Whilst thus the world will be whole, and refuses to be disparted, we seek to act partially, to sunder, to appropriate; for example, — to gratify the senses, we sever the pleasure of the senses from the needs of the character. The ingenuity of man has always been dedicated to the solution of one problem, — how to detach the sensual sweet, the sensual strong, the sensual bright, from the moral sweet, the moral deep, the moral fair; that is, again, to contrive to cut clean off this upper surface so thin as to leave it bottomless; to get a _one end_, without an _other end_. The soul says, Eat; the body would feast. The soul says, The man and woman shall be one flesh and one soul; the body would join the flesh only. The soul says, Have dominion over all things to the ends of virtue; the body would have the power over things to its own ends.
The soul strives amain to live and work through all things. It would be the only fact. All things shall be added unto it power, pleasure, knowledge, beauty.

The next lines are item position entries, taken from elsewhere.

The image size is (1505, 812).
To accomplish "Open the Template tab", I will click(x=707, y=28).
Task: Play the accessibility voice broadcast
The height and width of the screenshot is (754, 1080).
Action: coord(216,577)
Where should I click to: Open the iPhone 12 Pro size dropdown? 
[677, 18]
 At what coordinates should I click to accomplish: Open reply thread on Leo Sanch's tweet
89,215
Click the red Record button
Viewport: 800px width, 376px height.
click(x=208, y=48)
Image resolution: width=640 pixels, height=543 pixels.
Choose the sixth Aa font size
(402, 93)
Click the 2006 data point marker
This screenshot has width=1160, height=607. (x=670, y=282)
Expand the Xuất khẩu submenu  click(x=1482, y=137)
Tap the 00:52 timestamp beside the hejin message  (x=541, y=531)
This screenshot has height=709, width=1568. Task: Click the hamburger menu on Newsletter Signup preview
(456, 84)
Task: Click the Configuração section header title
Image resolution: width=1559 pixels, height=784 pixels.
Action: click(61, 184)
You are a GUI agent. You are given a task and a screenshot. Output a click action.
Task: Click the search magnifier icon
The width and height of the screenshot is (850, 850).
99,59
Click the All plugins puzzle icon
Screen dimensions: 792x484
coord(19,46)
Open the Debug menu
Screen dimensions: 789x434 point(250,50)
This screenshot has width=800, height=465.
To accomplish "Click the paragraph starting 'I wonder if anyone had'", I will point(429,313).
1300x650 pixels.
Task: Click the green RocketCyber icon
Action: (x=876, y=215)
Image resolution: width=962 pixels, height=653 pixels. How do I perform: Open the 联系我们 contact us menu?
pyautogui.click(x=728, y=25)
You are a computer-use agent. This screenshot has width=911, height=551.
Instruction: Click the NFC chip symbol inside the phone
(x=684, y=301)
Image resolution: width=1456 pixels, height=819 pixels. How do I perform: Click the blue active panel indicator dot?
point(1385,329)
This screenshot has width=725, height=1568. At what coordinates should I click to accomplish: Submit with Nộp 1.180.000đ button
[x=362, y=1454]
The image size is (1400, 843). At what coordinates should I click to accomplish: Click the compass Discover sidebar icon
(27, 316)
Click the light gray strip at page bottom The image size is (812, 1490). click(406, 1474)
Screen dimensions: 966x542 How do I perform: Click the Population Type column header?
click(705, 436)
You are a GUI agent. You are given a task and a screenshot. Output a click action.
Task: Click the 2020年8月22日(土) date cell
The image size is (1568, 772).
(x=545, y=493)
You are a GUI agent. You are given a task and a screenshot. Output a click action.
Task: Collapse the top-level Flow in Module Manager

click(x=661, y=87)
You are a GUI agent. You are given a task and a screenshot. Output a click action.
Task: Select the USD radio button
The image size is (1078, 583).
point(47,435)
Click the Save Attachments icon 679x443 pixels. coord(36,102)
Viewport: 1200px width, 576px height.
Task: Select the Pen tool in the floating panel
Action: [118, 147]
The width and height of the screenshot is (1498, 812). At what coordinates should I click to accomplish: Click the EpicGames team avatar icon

The particular man aims to be somebody; to set up for himself; to truck and higgle for a private good; and, in particulars, to ride, that he may ride; to dress, that he may be dressed; to eat, that he may eat; and to govern, that he may be seen. Men seek to be great; they would have offices, wealth, power, and fame. They think that to be great is to possess one side of nature, — the sweet, without the other side, — the bitter.
I am asking you to not buy into a variance of Isaac Asimov quote “my experience is just as good as your truth”.
You are asking good questions. Go to the source for answers.
stay the course and keep digging. maybe the book you should be reading has 66 books in one cover. things about society and our search just keep getting repeated. the answers always seem to keep coming up the same.
was good to meet Aaron @TP. with he and Marcus could spend some time.